Nevertheless, many authors described support for authoritarian leaders in the
Balkans as EU’s policy for ‘stabilitocracy’.
On the other hand, neighboring states of Bosnia, namely Serbia and Croatia, have been accused as black knights undermining Bosnian statehood and reform struggles (Igman Initiative 2020). Serbian government is keeping good relations with the Republika Srpska while Croatia is supporting creation of the third entity within Bosnia, which would be Croatian. This would for sure lead towards more deeper cleavages and maybe even disintegration of Bosnia and Herzegovina. Leadership of the Republika Srpska is constantly threatening that they would leave Bosnia and become independent state, Milorad Dodik, recently elected for Presidency of Bosnia and Herzegovina refuses to use official flag of the state, Croats lobbying for the third entity – all of these show how divided Bosnia is. It is so divided that its functionality is questionable quarter of century after its creation. When there is no functionality within the state, we cannot talk about the quality of democracy at all.
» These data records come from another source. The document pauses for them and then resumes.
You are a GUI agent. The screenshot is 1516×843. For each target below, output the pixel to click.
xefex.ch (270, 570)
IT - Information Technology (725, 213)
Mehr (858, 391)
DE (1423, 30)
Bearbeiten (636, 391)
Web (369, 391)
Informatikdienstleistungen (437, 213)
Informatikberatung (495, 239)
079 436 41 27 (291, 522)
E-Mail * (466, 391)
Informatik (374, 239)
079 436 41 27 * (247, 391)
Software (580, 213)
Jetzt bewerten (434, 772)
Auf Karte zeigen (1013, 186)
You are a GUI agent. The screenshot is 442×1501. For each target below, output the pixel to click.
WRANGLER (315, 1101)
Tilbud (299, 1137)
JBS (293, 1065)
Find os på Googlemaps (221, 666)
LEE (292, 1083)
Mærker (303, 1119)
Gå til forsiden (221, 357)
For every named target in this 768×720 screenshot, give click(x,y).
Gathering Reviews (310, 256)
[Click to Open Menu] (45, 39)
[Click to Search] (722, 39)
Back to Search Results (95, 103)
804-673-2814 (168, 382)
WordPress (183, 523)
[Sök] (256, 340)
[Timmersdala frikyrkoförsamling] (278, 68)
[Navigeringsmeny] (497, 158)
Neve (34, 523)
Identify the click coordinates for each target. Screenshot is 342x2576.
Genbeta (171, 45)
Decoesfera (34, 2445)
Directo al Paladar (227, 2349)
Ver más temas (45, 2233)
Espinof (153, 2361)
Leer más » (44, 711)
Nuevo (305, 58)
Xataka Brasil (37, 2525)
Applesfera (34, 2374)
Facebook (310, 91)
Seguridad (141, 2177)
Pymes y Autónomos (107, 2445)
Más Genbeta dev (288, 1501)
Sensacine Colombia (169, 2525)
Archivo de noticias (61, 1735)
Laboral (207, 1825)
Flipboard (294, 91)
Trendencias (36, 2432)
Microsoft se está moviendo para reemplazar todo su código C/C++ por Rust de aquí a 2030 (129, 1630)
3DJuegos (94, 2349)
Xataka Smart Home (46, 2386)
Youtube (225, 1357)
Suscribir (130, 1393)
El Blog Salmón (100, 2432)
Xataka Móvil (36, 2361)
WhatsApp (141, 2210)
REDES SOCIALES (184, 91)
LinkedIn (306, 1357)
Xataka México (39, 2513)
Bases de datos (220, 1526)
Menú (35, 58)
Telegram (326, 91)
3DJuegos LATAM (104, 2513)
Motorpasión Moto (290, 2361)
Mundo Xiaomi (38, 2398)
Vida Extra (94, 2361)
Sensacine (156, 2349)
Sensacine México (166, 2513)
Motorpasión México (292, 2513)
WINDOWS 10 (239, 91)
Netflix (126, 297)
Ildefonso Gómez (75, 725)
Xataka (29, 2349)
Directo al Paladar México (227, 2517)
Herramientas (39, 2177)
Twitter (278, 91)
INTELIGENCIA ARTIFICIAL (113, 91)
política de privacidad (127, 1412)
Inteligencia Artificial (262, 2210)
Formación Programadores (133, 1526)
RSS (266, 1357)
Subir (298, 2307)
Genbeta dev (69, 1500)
In the end, the Balkans region was never known for the high levels of democracy in its history. However, from the break-up of Yugoslavia, successor states have been recording improvement when it comes to the quality of democracy, until recently. Esen is arguing that Turkey is part of global democratic backslide and classifies it as a competitive authoritarian regime (Esen & Gumuscu, 2016: 1582). For him, competitive authoritarian states are not autocratic regimes, but they are not democracies either. They are somewhere in between. These states have competition among the political actors, but the competition is not fair. Other elements of competitive authoritarianism are: uneven media access, politicized state institutions, uneven access to resources, and violations of civil liberties (Esen & Gumuscu, 2016: 1585-1594). Observed states from the Balkans in this paper show same elements of competitive authoritarianism. Some of them more and some less. Therefore, we can also put Bosnia and Herzegovina, Montenegro, North Macedonia, and Serbia in the group of countries that recorded democratic backslide in past decade. Huntington in his famous theory on waves of democratization has also identified waves of de-democratization after first two waves of democratization. Maybe current global democratic backslide can be seen as third wave of de-democratization.